Pour chacune des affirmations (a), (b) et (c), dites si elle concorde avec le passage sur le nettoyage d'un dépôt Git ci-dessous, en répondant par oui ou par non et en citant à l'identique les mots du passage qui tranchent.
(a) Le nettoyage a été fait avec git-filter-repo.
(b) Chaque appel à git-filter-branch produit une sauvegarde de la référence originale.
(c) La piste consistant à rester au niveau de la plomberie a été menée à son terme.

◆ Texte proposé ◆
◇ ◇ ◇ ◇ ◇

J'imagine qu'on doit pouvoir le faire en restant au niveau de la plomberie, en utilisant le fait qu'un tree c'est en réalité un répertoire, donc je n'ai pas besoin de me préoccuper de tous les fichiers, je peux juste concaténer le tree à la base de 2022 et le tree à la base de 2023. J'ai lâchement abandonné parce que j'arrive au bout du temps avant le début de l'[Advent of Code][].

Filtrage de branche et de dépôt

Pour le reste du nettoyage, j'ai utilisé beaucoup d'options de git-filter-branch, malgré l'immense section “SAFETY” et la recommandation d'utiliser git-filter-repo, parce que je n'ai pas du tout envie de me gérer une dépendance supplémentaire.

J'imagine que le fait d'avoir un bête historique linéaire évite plein de problèmes, et les opérations que je veux faire sont tellement simples qu'elles se retrouvent directement dans les exemples :

Chaque appel à git-filter-branch génère une sauvegarde de la référence originale, pour repêcher le sous-graphe avant modification et pouvoir annuler la commande, ce qui empêche de les enchaîner. J'ai été agréablement surprise de trouver une variante de git update-ref qui efface une référence après avoir vérifié qu'elle pointe bien sur le nœud auquel on s'attend.

◇ ◇ ◇ ◇ ◇

◆ Enregistrements présentés ◆
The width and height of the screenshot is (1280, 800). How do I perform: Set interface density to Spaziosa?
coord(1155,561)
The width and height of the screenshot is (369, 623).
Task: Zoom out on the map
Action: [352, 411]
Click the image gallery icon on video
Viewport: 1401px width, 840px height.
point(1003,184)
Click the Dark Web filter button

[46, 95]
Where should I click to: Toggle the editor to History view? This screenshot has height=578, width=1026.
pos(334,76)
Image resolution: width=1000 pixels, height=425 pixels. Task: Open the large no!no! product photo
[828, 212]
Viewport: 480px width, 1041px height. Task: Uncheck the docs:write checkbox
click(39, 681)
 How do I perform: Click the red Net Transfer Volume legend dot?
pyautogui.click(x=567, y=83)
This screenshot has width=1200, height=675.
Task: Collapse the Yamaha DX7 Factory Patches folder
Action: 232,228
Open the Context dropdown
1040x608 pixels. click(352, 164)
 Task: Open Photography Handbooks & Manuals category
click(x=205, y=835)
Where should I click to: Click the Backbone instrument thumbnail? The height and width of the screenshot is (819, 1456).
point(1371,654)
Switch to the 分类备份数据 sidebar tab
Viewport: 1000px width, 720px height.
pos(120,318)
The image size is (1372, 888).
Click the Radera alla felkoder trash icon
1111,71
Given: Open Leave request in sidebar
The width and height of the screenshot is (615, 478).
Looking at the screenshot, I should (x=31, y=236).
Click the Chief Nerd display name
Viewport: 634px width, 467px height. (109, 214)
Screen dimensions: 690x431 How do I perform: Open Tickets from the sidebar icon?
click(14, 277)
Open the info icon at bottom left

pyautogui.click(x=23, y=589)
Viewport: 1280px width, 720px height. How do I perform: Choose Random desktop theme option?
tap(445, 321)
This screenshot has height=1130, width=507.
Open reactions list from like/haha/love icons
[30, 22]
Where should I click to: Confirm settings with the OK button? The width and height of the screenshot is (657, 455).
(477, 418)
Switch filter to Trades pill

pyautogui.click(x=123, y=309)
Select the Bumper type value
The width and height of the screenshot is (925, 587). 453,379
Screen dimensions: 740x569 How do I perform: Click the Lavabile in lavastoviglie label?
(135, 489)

◇ ◇ ◇ ◇ ◇

◆ Corrigé ◆
(a) Non : « j'ai utilisé beaucoup d'options de git-filter-branch, malgré l'immense section “SAFETY” et la recommandation d'utiliser git-filter-repo ».
(b) Oui : « Chaque appel à git-filter-branch génère une sauvegarde de la référence originale ».
(c) Non : « J'ai lâchement abandonné ».